Oferecer vaga em creche para todas as crianças não é obrigatório para o governo brasileiro e, segundo os dados, a maior parte dos pais com filhos de 0 a 3 anos afirmaram que seus filhos não estão matriculados por decisão da própria família – entre os bebês de 0 a 1 ano, dois terços dos pais dizem que preferem que eles não frequentem a escola nessa idade.

Porém, até 2024, segundo o Plano Nacional de Educação (PNE), o Brasil precisa garantir que 50% da população de 0 a 3 anos esteja matriculada em creches. Em 2017, segundo a Pnad, essa taxa aumentou 2,3 pontos percentuais, com cerca de 210 mil novas matrículas, e chegou a 32,7% considerando a média nacional. Porém, essa meta já foi batida, considerando apenas o grupo de 20% das crianças com a renda familiar per capita mais alta do país.

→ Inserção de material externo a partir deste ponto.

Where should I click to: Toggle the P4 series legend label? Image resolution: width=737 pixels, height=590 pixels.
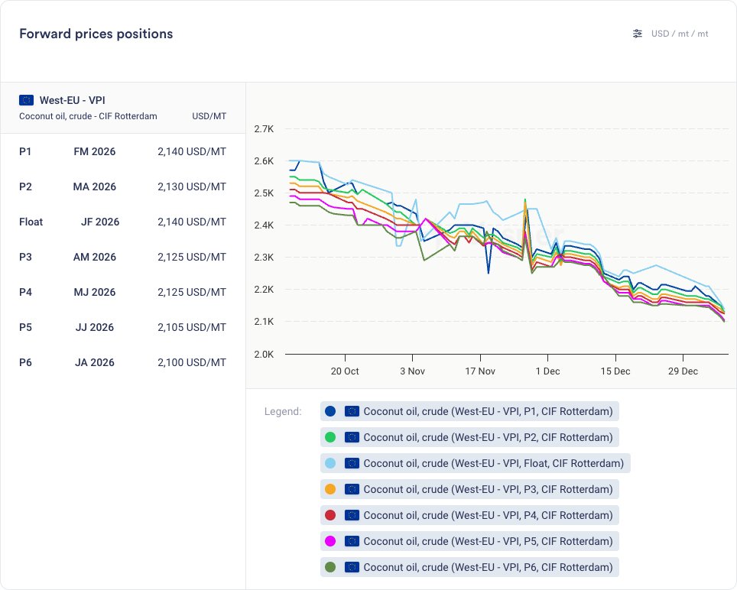(x=488, y=515)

Essa previsão faz parte da meta 1 do PNE. O plano foi aprovado em 2014 e tem duração prevista de dez anos. Ele instituiu uma série de indicadores que o país precisa atingir dentro de períodos determinados.

Para especialistas, famílias mais pobres devem ser prioridade

Especialistas em educação ouvidos pelo G1 dizem que os resultados do Pnad mostram como as políticas públicas ainda não são eficazes para reduzir a desigualdade entre as classes brasileiras.

“A creche é hoje uma das etapas mais desiguais da educação, o que ajuda a demonstrar que a injustiça social começa desde os primeiros meses de vida”, afirma Daniel Cara, coordenador geral da Campanha Nacional pelo Direito à Educação (CNDE).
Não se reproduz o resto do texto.